Due to the closure, a backlog of court hearings and paperwork have been generated. The Judiciary announced last week that it would be adopting a “progressive and staggered approach to pave the way for the orderly resumption of proceedings and re-opening of court registries/offices for all levels of courts/tribunals in March, if the prevailing public health situation permits”. Only urgent and essential court hearings and business were and are to be continued. Consideration has been given to the fact that the longer the Courts are closed, the more matters may become urgent and essential, causing the list of urgent and essential court hearings and business to swell.
There has been no mention so far of how the backlog of court paperwork will be tackled.
I would like to offer a suggestion. Those of a certain vintage will remember the 1980s television show, The A-Team, and for those younger, the 2010 movie based on the series. I, though, know a different A-Team. – the “arrears” team or “blitz” team, as it was known, that was tasked in 1987 to clear up the backlog of court work that had amassed in the county courts in London. The A-Team was made up of 10 court clerks from different county courts in London and I was one of them. We were tasked over a six month period to “blitz” the arrears, moving from court to court every few weeks. We purposely sat together away from the court registry public offices so that we would be undisturbed by lawyers and the general public. We would tackle piles of court orders to be drawn up, warrants to be issued and requisitions to be sent out on the varied matters handled by the county court. Perhaps the Courts in Hong Kong need a scaled down version of the A-team to handle the backlog of work?

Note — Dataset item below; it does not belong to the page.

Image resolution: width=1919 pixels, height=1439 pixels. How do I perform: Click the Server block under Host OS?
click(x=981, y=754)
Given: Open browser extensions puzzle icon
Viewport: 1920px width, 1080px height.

The Judiciary has set up dedicated e-mail addresses for judges and we have just begun to receive notices from the judges' clerks inviting us to respond to court matters via e-mail. It is refreshing that Hong Kong is doing this, but a shame that it needed an emergency situation such as COVID-19 to finally compel the court to start modernising itself.
Other jurisdictions have been swifter to move into the 21st Century although modernisation has still taken its time. It is hard to believe that women were only allowed to wear trousers in the courts in England and Wales from 1995. Before then, if a female wearing trousers spoke in court, a judge would say “I can’t hear you”. That being said, even in the 1990s, High Court Masters would discuss paper applications with solicitors over the phone and faxes from the court were the norm.
Other jurisdictions have been using video conferencing and telepresence solutions in their court systems for years. The English High Court has just extended its pilot scheme for video hearings to ensure the technology is working properly before it is formally introduced. Technology provides time-saving and cost-effective alternatives to travel and in-person interactions between all parties involved in legal proceedings.
In Hong Kong, the courts are only just moving towards electronic filing and sending of court documents after years of consultations. It is yet to happen in the Family Court but should do so in the near future.
Singapore, meanwhile, has had paperless courts since 2000. Many law firms are also moving towards paperless or “less” paper offices. The importance of this has been shown to be crucial over recent weeks when many have been working from home and relying on e-filing systems. If all court bundles were also electronically filed, it would be so much easier to work remotely. This would also help the judges who have had to work from home, not to mention the saving of trees, of space and the time of the court clerk, who often has to rush to court with only a few precious minutes to spare hoping to get to court before the registry closes.
It is pleasing to know that in a judgment given only last week in the Hong Kong High Court, Justice Coleman said that during this difficult period, case management was an ongoing process and that it was sensible at least to canvas the possibility of giving directions on alternate contingent basis, to provide for potentially different scenarios which might arise. When considering those scenarios, he had no hesitation in deciding that telephone hearings are permissible.
For Hong Kong, this is a giant leap towards the 21st Century. It shows what can be done and that technology as “basic” as the telephone can easily be used within the Court system.
At last, a step in the right direction.